### Your task
Keep every line of the data below that has the string "computer" and present those lines.

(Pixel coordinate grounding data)
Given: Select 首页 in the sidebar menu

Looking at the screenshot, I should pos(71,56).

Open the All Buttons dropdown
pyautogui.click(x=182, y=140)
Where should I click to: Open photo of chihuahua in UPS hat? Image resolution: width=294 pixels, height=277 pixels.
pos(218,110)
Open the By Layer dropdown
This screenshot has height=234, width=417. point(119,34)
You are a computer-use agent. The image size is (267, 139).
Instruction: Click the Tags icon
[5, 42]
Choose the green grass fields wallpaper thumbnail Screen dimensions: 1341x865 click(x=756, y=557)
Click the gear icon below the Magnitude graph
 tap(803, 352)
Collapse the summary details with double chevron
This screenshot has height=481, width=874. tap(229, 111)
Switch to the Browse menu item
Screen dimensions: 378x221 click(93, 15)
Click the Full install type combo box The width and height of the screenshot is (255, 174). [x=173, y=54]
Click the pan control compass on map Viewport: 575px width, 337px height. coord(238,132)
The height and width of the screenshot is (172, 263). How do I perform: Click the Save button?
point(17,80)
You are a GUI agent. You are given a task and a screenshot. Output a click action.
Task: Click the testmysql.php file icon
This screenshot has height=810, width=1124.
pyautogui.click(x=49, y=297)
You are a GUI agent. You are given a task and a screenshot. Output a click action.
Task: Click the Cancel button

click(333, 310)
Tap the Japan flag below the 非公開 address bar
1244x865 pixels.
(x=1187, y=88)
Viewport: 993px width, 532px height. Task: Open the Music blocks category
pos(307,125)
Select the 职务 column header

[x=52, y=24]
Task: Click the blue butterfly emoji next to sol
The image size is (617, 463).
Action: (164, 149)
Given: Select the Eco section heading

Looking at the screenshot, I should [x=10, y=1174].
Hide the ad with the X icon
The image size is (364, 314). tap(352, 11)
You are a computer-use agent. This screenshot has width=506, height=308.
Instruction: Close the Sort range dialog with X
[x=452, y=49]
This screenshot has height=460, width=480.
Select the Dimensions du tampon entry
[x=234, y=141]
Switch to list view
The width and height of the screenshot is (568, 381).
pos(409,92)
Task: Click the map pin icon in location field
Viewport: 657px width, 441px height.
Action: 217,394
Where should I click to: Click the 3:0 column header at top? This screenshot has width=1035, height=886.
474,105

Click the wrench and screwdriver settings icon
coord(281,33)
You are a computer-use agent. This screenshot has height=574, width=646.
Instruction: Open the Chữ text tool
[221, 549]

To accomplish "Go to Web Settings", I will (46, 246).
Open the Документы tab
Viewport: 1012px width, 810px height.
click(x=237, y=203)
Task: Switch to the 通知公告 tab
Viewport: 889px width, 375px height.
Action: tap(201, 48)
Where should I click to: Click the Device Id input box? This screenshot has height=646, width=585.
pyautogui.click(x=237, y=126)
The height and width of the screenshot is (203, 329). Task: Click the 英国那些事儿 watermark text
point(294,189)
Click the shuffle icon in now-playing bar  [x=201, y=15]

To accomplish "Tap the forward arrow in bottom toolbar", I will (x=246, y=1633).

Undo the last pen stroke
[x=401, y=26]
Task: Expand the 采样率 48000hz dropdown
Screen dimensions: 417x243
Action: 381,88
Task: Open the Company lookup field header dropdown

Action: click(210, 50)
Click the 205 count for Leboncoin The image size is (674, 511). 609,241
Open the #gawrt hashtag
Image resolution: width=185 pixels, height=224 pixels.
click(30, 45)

### Result of the exercise
You are a computer-use agent. The image size is (267, 139).
You are a computer-use agent. This screenshot has width=506, height=308.
You are a computer-use agent. This screenshot has height=574, width=646.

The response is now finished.